_EXERCISE DESCRIPTION_
Starting with the line that holds "bulk link indexer (106, 1004)", repeat each line through the last one below, exactly. Pictures stay out.

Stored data
------------------------------------------------------------

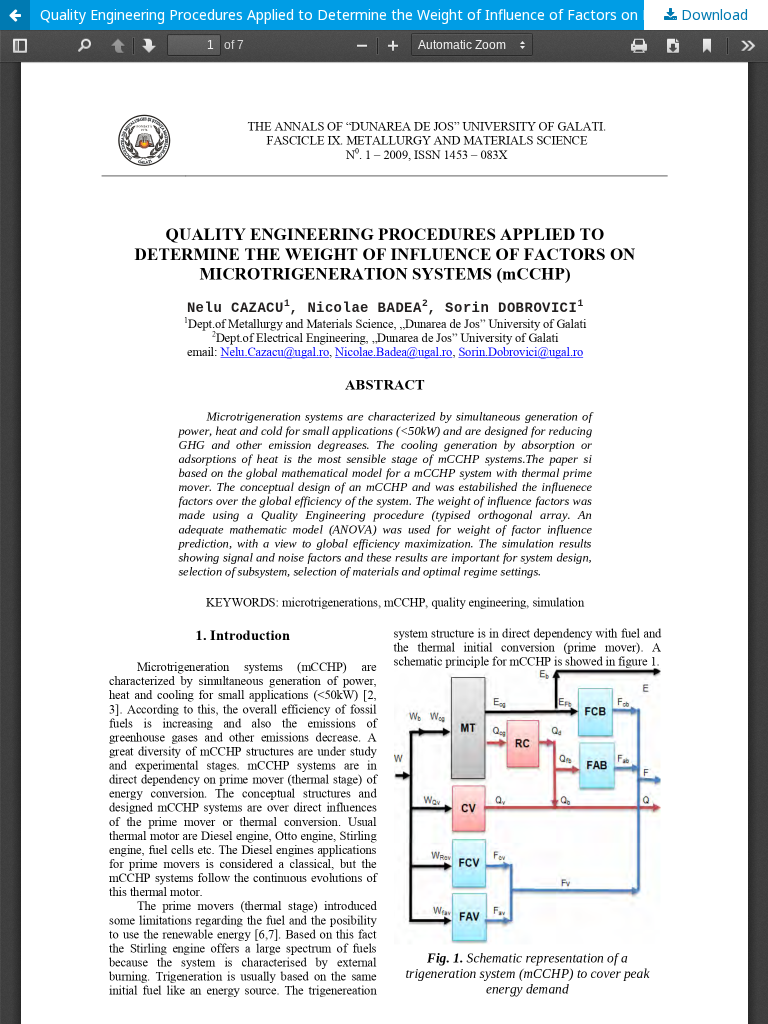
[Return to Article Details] (15, 15)
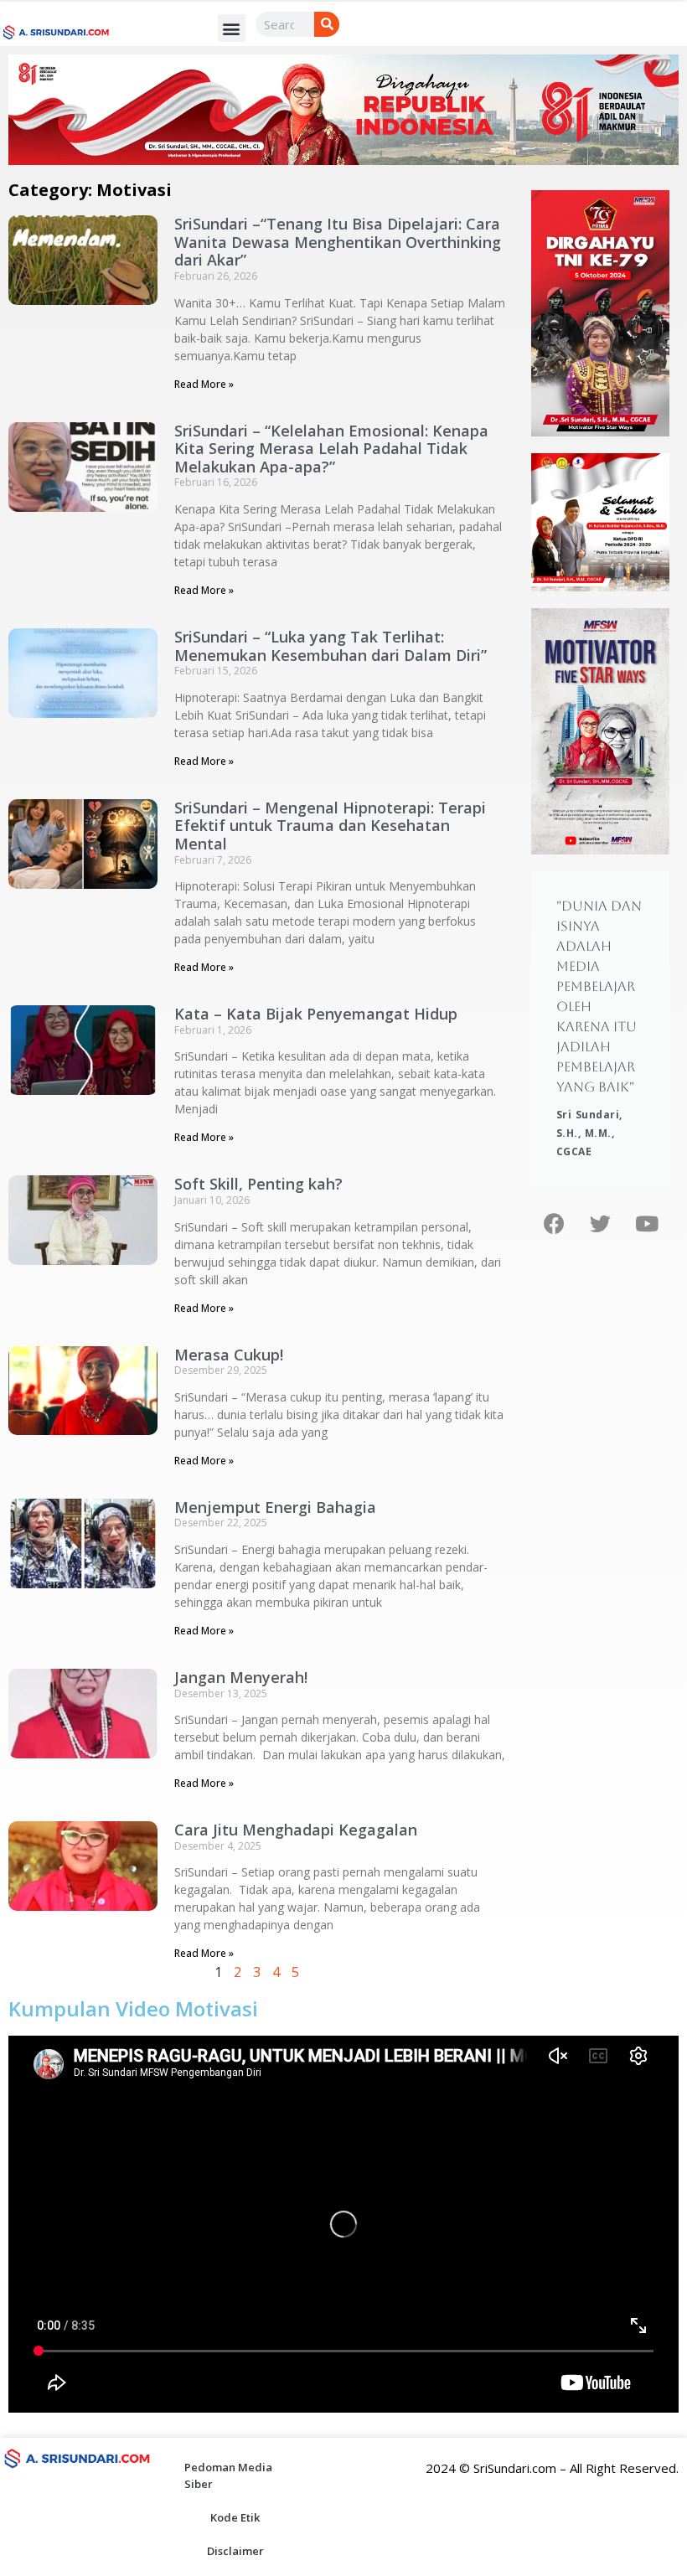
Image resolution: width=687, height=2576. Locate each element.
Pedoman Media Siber (228, 2475)
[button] (231, 28)
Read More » (204, 384)
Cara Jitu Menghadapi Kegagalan (295, 1830)
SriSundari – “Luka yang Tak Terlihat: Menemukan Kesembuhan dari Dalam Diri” (330, 646)
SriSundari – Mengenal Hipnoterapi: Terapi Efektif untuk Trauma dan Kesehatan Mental (330, 826)
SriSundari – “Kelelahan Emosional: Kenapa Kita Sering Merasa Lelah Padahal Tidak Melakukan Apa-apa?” (331, 449)
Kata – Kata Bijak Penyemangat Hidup (315, 1014)
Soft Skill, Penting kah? (258, 1184)
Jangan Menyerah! (240, 1677)
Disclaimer (235, 2550)
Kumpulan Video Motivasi (133, 2008)
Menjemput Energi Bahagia (275, 1507)
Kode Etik (235, 2517)
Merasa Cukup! (228, 1355)
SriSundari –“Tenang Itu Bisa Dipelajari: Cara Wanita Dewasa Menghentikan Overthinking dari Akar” (337, 242)
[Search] (326, 24)
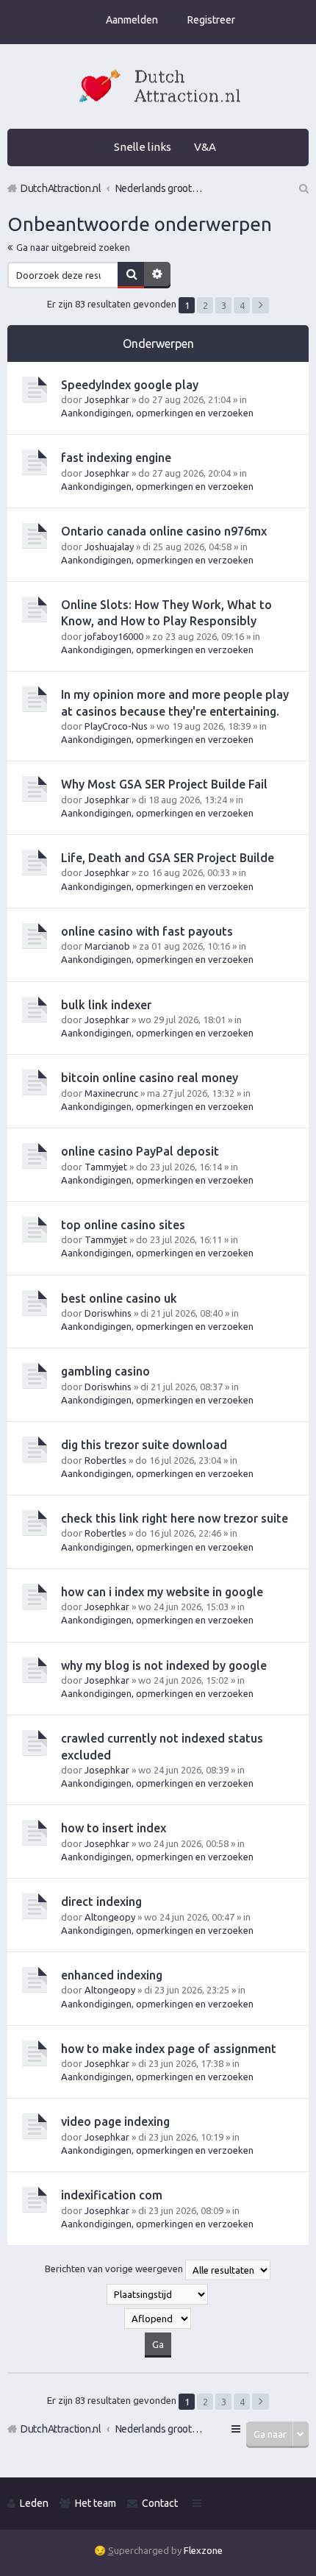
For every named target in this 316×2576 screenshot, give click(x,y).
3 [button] (223, 305)
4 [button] (242, 305)
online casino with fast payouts (147, 931)
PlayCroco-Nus (116, 726)
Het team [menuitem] (95, 2503)
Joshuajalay (109, 546)
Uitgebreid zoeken (157, 275)
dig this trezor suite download (144, 1444)
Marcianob (107, 946)
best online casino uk (119, 1298)
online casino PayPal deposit (140, 1151)
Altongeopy (110, 1917)
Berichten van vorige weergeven (115, 2268)
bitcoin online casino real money (149, 1077)
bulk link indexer (106, 1004)
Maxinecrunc (111, 1093)
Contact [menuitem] (160, 2503)
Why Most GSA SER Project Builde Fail (164, 784)
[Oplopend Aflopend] (158, 2318)
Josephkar (107, 399)
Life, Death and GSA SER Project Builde (167, 857)
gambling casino (105, 1371)
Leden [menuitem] (34, 2503)
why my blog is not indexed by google (164, 1665)
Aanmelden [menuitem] (132, 20)
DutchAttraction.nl (61, 2429)
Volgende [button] (260, 305)
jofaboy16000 (114, 636)
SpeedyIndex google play (129, 384)
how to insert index (113, 1828)
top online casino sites (123, 1224)
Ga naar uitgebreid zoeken (73, 247)
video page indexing (115, 2121)
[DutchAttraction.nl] (158, 88)
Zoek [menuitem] (303, 188)
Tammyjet (106, 1166)
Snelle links (142, 146)
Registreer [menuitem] (211, 20)
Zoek (131, 275)
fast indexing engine (116, 457)
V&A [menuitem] (205, 146)
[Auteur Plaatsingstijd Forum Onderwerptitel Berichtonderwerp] (158, 2294)
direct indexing (101, 1901)
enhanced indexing (111, 1975)
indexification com (111, 2195)
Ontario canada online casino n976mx (164, 531)
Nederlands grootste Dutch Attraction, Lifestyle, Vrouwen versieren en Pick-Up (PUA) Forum (159, 2429)
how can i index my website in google (162, 1591)
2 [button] (205, 305)
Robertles (105, 1460)
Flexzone (203, 2550)
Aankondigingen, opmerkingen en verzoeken (157, 413)
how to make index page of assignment (168, 2048)
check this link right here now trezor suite (174, 1518)
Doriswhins (108, 1313)
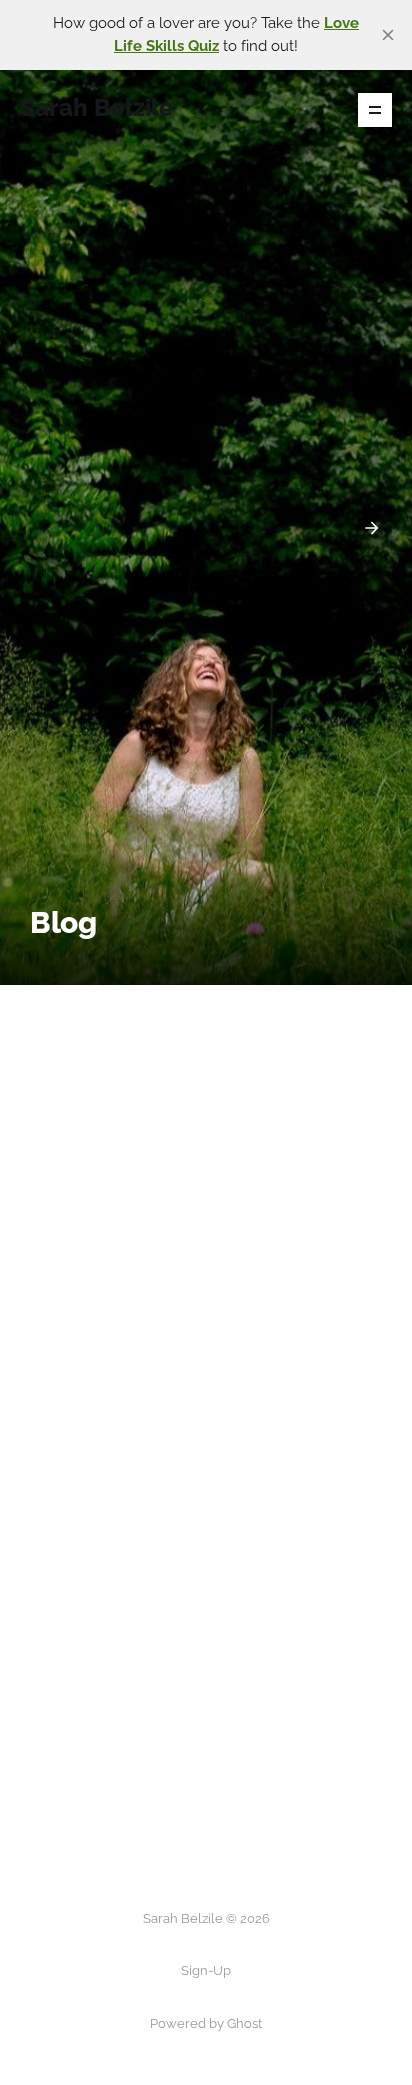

------------------------------------------------------------

_FINISHED EXERCISE_
bulk link indexer (106, 1004)
Maxinecrunc (111, 1093)
Contact [menuitem] (160, 2503)
Why Most GSA SER Project Builde Fail (164, 784)
[Oplopend Aflopend] (158, 2318)
Josephkar (107, 399)
Life, Death and GSA SER Project Builde (167, 857)
gambling casino (105, 1371)
Leden [menuitem] (34, 2503)
why my blog is not indexed by google (164, 1665)
Aanmelden [menuitem] (132, 20)
DutchAttraction.nl (61, 2429)
Volgende [button] (260, 305)
jofaboy16000 (114, 636)
SpeedyIndex google play (129, 384)
how to insert index (113, 1828)
top online casino sites (123, 1224)
Ga naar uitgebreid zoeken (73, 247)
video page indexing (115, 2121)
[DutchAttraction.nl] (158, 88)
Zoek [menuitem] (303, 188)
Tammyjet (106, 1166)
Snelle links (142, 146)
Registreer [menuitem] (211, 20)
Zoek (131, 275)
fast indexing engine (116, 457)
V&A [menuitem] (205, 146)
[Auteur Plaatsingstijd Forum Onderwerptitel Berichtonderwerp] (158, 2294)
direct indexing (101, 1901)
enhanced indexing (111, 1975)
indexification com (111, 2195)
Ontario canada online casino n976mx (164, 531)
Nederlands grootste Dutch Attraction, Lifestyle, Vrouwen versieren en Pick-Up (PUA) Forum (159, 2429)
how can i index my website in google (162, 1591)
2 [button] (205, 305)
Robertles (105, 1460)
Flexzone (203, 2550)
Aankondigingen, opmerkingen en verzoeken (157, 413)
how to make index page of assignment (168, 2048)
check this link right here now trezor suite (174, 1518)
Doriswhins (108, 1313)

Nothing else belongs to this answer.